◆ **WRITTEN EXERCISE**:
Copy the following items verbatim.

◆ **PROVIDED INFORMATION**:
** BEGIN **
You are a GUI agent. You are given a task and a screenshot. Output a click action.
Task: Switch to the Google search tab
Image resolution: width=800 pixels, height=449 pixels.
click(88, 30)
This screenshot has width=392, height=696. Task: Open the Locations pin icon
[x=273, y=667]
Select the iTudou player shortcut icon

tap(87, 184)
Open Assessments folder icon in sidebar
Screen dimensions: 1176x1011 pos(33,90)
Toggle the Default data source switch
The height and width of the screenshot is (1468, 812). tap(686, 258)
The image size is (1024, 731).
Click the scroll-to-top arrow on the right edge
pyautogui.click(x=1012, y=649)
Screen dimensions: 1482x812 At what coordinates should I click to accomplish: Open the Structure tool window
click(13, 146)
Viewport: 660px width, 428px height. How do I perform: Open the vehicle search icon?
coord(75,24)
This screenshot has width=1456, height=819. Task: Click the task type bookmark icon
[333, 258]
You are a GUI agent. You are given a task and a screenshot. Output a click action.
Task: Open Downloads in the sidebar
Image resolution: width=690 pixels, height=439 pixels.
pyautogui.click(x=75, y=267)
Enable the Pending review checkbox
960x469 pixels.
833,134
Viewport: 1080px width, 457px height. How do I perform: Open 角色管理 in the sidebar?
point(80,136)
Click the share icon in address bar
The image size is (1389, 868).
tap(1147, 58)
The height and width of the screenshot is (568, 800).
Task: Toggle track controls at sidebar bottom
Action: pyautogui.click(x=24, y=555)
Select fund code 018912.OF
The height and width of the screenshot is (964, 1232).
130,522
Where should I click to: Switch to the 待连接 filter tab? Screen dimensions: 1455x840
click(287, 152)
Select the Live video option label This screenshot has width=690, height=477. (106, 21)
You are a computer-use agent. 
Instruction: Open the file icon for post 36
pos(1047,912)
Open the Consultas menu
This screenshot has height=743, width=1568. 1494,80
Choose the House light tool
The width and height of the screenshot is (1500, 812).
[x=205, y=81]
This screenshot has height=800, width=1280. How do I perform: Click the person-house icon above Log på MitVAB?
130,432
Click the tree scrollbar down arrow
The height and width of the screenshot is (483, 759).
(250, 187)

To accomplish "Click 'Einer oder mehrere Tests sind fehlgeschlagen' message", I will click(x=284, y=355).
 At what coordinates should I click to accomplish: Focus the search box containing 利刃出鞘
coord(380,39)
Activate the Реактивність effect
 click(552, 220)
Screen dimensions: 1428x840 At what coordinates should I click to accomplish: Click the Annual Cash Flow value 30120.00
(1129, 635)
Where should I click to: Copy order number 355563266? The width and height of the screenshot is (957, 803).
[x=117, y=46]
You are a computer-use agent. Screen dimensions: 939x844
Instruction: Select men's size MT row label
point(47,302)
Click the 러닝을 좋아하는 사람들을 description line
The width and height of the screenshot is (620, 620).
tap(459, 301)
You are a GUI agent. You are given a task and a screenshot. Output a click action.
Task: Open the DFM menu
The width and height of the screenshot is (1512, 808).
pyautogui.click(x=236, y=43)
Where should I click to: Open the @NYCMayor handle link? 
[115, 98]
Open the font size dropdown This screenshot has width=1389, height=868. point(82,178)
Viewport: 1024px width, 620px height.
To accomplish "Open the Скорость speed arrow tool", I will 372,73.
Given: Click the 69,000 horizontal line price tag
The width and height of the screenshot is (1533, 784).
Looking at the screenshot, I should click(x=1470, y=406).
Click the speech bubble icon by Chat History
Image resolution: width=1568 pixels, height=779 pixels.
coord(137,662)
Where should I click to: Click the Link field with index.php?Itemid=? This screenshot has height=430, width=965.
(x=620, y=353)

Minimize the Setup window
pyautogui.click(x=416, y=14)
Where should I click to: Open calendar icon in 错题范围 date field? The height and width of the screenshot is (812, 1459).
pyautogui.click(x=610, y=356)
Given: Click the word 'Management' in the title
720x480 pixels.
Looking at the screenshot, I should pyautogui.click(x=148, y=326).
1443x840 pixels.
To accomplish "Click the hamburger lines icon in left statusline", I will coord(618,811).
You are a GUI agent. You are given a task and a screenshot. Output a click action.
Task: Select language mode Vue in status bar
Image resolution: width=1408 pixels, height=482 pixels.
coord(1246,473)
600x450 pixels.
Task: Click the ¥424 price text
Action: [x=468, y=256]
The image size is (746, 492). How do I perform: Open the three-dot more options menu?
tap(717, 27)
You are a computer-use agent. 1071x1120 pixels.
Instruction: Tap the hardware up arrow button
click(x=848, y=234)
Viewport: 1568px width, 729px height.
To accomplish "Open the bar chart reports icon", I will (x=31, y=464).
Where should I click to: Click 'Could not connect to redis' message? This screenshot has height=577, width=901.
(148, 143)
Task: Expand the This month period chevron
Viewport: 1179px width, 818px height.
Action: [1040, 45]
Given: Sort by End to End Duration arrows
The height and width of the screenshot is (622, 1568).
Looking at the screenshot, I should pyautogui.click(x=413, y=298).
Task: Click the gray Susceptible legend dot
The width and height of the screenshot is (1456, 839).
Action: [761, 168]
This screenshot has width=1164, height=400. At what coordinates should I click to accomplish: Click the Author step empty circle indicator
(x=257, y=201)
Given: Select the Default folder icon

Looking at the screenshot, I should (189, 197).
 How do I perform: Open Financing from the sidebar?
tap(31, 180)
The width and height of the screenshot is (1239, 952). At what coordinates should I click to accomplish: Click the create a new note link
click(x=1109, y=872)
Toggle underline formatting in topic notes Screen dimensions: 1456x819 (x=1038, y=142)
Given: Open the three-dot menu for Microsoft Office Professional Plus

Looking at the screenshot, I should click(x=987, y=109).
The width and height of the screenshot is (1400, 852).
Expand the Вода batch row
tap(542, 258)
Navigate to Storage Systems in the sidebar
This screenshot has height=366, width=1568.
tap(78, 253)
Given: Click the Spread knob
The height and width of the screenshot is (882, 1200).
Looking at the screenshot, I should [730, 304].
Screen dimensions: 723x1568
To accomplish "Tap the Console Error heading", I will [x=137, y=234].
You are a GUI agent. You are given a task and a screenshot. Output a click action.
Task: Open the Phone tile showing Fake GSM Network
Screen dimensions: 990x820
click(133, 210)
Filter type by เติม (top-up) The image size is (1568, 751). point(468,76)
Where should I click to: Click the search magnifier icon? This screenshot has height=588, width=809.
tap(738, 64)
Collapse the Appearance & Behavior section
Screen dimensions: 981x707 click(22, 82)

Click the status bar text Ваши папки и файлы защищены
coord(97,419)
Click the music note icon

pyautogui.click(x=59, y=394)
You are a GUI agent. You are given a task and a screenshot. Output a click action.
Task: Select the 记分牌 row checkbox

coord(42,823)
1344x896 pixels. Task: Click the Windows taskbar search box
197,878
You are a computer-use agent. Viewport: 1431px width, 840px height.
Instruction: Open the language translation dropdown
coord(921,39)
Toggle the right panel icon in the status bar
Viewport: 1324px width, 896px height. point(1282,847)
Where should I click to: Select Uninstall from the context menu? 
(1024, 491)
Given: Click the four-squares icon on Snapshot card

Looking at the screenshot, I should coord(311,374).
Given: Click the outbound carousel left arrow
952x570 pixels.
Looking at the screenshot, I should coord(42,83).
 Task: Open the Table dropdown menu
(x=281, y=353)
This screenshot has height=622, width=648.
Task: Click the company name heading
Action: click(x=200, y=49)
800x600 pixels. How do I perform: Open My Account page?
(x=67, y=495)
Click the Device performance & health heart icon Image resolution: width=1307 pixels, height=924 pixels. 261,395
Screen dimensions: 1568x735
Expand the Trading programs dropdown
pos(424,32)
** END **
◆ **RIGHT ANSWER**:
You are a GUI agent. You are given a task and a screenshot. Output a click action.
Task: Switch to the Google search tab
Image resolution: width=800 pixels, height=449 pixels.
click(88, 30)
This screenshot has width=392, height=696. Task: Open the Locations pin icon
[x=273, y=667]
Select the iTudou player shortcut icon

tap(87, 184)
Open Assessments folder icon in sidebar
Screen dimensions: 1176x1011 pos(33,90)
Toggle the Default data source switch
The height and width of the screenshot is (1468, 812). tap(686, 258)
The image size is (1024, 731).
Click the scroll-to-top arrow on the right edge
pyautogui.click(x=1012, y=649)
Screen dimensions: 1482x812 At what coordinates should I click to accomplish: Open the Structure tool window
click(13, 146)
Viewport: 660px width, 428px height. How do I perform: Open the vehicle search icon?
coord(75,24)
This screenshot has width=1456, height=819. Task: Click the task type bookmark icon
[333, 258]
You are a GUI agent. You are given a task and a screenshot. Output a click action.
Task: Open Downloads in the sidebar
Image resolution: width=690 pixels, height=439 pixels.
pyautogui.click(x=75, y=267)
Enable the Pending review checkbox
960x469 pixels.
833,134
Viewport: 1080px width, 457px height. How do I perform: Open 角色管理 in the sidebar?
point(80,136)
Click the share icon in address bar
The image size is (1389, 868).
tap(1147, 58)
The height and width of the screenshot is (568, 800).
Task: Toggle track controls at sidebar bottom
Action: pyautogui.click(x=24, y=555)
Select fund code 018912.OF
The height and width of the screenshot is (964, 1232).
130,522
Where should I click to: Switch to the 待连接 filter tab? Screen dimensions: 1455x840
click(287, 152)
Select the Live video option label This screenshot has width=690, height=477. (106, 21)
You are a computer-use agent. 
Instruction: Open the file icon for post 36
pos(1047,912)
Open the Consultas menu
This screenshot has height=743, width=1568. 1494,80
Choose the House light tool
The width and height of the screenshot is (1500, 812).
[x=205, y=81]
This screenshot has height=800, width=1280. How do I perform: Click the person-house icon above Log på MitVAB?
130,432
Click the tree scrollbar down arrow
The height and width of the screenshot is (483, 759).
(250, 187)

To accomplish "Click 'Einer oder mehrere Tests sind fehlgeschlagen' message", I will click(x=284, y=355).
 At what coordinates should I click to accomplish: Focus the search box containing 利刃出鞘
coord(380,39)
Activate the Реактивність effect
 click(552, 220)
Screen dimensions: 1428x840 At what coordinates should I click to accomplish: Click the Annual Cash Flow value 30120.00
(1129, 635)
Where should I click to: Copy order number 355563266? The width and height of the screenshot is (957, 803).
[x=117, y=46]
You are a computer-use agent. Screen dimensions: 939x844
Instruction: Select men's size MT row label
point(47,302)
Click the 러닝을 좋아하는 사람들을 description line
The width and height of the screenshot is (620, 620).
tap(459, 301)
You are a GUI agent. You are given a task and a screenshot. Output a click action.
Task: Open the DFM menu
The width and height of the screenshot is (1512, 808).
pyautogui.click(x=236, y=43)
Where should I click to: Open the @NYCMayor handle link? 
[115, 98]
Open the font size dropdown This screenshot has width=1389, height=868. point(82,178)
Viewport: 1024px width, 620px height.
To accomplish "Open the Скорость speed arrow tool", I will 372,73.
Given: Click the 69,000 horizontal line price tag
The width and height of the screenshot is (1533, 784).
Looking at the screenshot, I should click(x=1470, y=406).
Click the speech bubble icon by Chat History
Image resolution: width=1568 pixels, height=779 pixels.
coord(137,662)
Where should I click to: Click the Link field with index.php?Itemid=? This screenshot has height=430, width=965.
(x=620, y=353)

Minimize the Setup window
pyautogui.click(x=416, y=14)
Where should I click to: Open calendar icon in 错题范围 date field? The height and width of the screenshot is (812, 1459).
pyautogui.click(x=610, y=356)
Given: Click the word 'Management' in the title
720x480 pixels.
Looking at the screenshot, I should pyautogui.click(x=148, y=326).
1443x840 pixels.
To accomplish "Click the hamburger lines icon in left statusline", I will coord(618,811).
You are a GUI agent. You are given a task and a screenshot. Output a click action.
Task: Select language mode Vue in status bar
Image resolution: width=1408 pixels, height=482 pixels.
coord(1246,473)
600x450 pixels.
Task: Click the ¥424 price text
Action: [x=468, y=256]
The image size is (746, 492). How do I perform: Open the three-dot more options menu?
tap(717, 27)
You are a computer-use agent. 1071x1120 pixels.
Instruction: Tap the hardware up arrow button
click(x=848, y=234)
Viewport: 1568px width, 729px height.
To accomplish "Open the bar chart reports icon", I will (x=31, y=464).
Where should I click to: Click 'Could not connect to redis' message? This screenshot has height=577, width=901.
(148, 143)
Task: Expand the This month period chevron
Viewport: 1179px width, 818px height.
Action: [1040, 45]
Given: Sort by End to End Duration arrows
The height and width of the screenshot is (622, 1568).
Looking at the screenshot, I should pyautogui.click(x=413, y=298).
Task: Click the gray Susceptible legend dot
The width and height of the screenshot is (1456, 839).
Action: [761, 168]
This screenshot has width=1164, height=400. At what coordinates should I click to accomplish: Click the Author step empty circle indicator
(x=257, y=201)
Given: Select the Default folder icon

Looking at the screenshot, I should (189, 197).
 How do I perform: Open Financing from the sidebar?
tap(31, 180)
The width and height of the screenshot is (1239, 952). At what coordinates should I click to accomplish: Click the create a new note link
click(x=1109, y=872)
Toggle underline formatting in topic notes Screen dimensions: 1456x819 (x=1038, y=142)
Given: Open the three-dot menu for Microsoft Office Professional Plus

Looking at the screenshot, I should click(x=987, y=109).
The width and height of the screenshot is (1400, 852).
Expand the Вода batch row
tap(542, 258)
Navigate to Storage Systems in the sidebar
This screenshot has height=366, width=1568.
tap(78, 253)
Given: Click the Spread knob
The height and width of the screenshot is (882, 1200).
Looking at the screenshot, I should [730, 304].
Screen dimensions: 723x1568
To accomplish "Tap the Console Error heading", I will [x=137, y=234].
You are a GUI agent. You are given a task and a screenshot. Output a click action.
Task: Open the Phone tile showing Fake GSM Network
Screen dimensions: 990x820
click(133, 210)
Filter type by เติม (top-up) The image size is (1568, 751). point(468,76)
Where should I click to: Click the search magnifier icon? This screenshot has height=588, width=809.
tap(738, 64)
Collapse the Appearance & Behavior section
Screen dimensions: 981x707 click(22, 82)

Click the status bar text Ваши папки и файлы защищены
coord(97,419)
Click the music note icon

pyautogui.click(x=59, y=394)
You are a GUI agent. You are given a task and a screenshot. Output a click action.
Task: Select the 记分牌 row checkbox

coord(42,823)
1344x896 pixels. Task: Click the Windows taskbar search box
197,878
You are a computer-use agent. Viewport: 1431px width, 840px height.
Instruction: Open the language translation dropdown
coord(921,39)
Toggle the right panel icon in the status bar
Viewport: 1324px width, 896px height. point(1282,847)
Where should I click to: Select Uninstall from the context menu? 
(1024, 491)
Given: Click the four-squares icon on Snapshot card

Looking at the screenshot, I should coord(311,374).
Given: Click the outbound carousel left arrow
952x570 pixels.
Looking at the screenshot, I should coord(42,83).
 Task: Open the Table dropdown menu
(x=281, y=353)
This screenshot has height=622, width=648.
Task: Click the company name heading
Action: click(x=200, y=49)
800x600 pixels. How do I perform: Open My Account page?
(x=67, y=495)
Click the Device performance & health heart icon Image resolution: width=1307 pixels, height=924 pixels. 261,395
Screen dimensions: 1568x735
Expand the Trading programs dropdown
pos(424,32)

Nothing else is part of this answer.